Work order -> Transcribe the records below exactly, leaving out any pictures.

Study material ->
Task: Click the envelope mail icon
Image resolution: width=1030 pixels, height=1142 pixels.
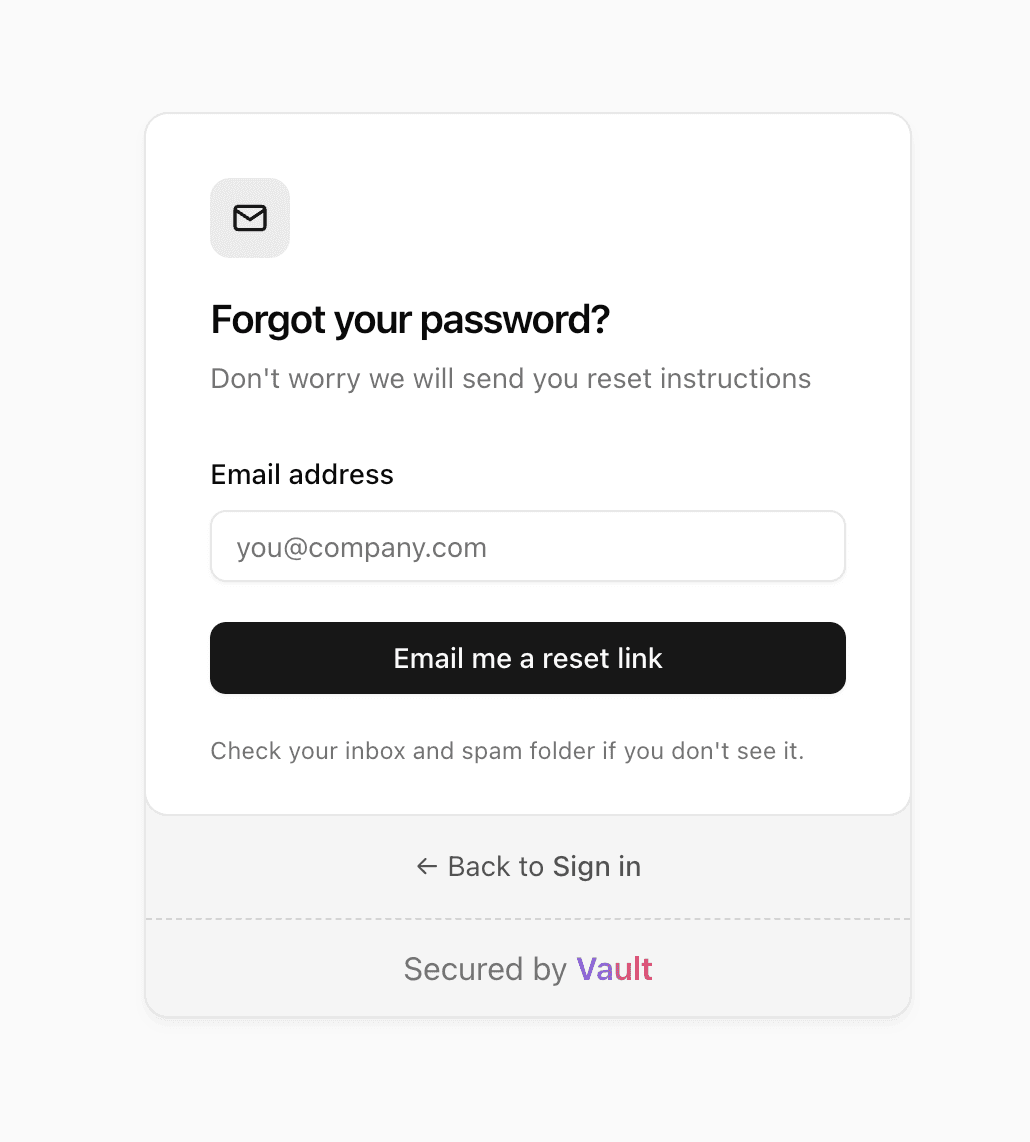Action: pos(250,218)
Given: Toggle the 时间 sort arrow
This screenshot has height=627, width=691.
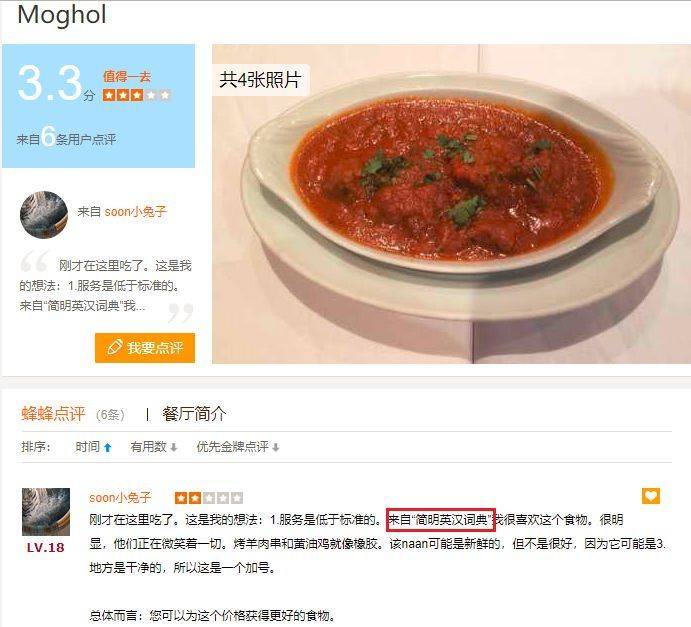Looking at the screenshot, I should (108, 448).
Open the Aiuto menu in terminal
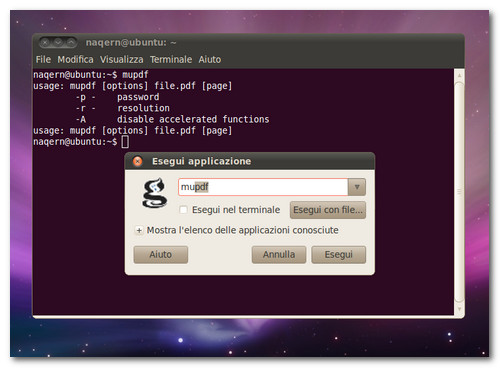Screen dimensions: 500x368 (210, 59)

Answer to the exercise ->
Task: Click the envelope mail icon
Image resolution: width=1030 pixels, height=1142 pixels.
Action: pos(250,218)
Given: Toggle the 时间 sort arrow
This screenshot has height=627, width=691.
Looking at the screenshot, I should (108, 448).
Open the Aiuto menu in terminal
Screen dimensions: 500x368 (210, 59)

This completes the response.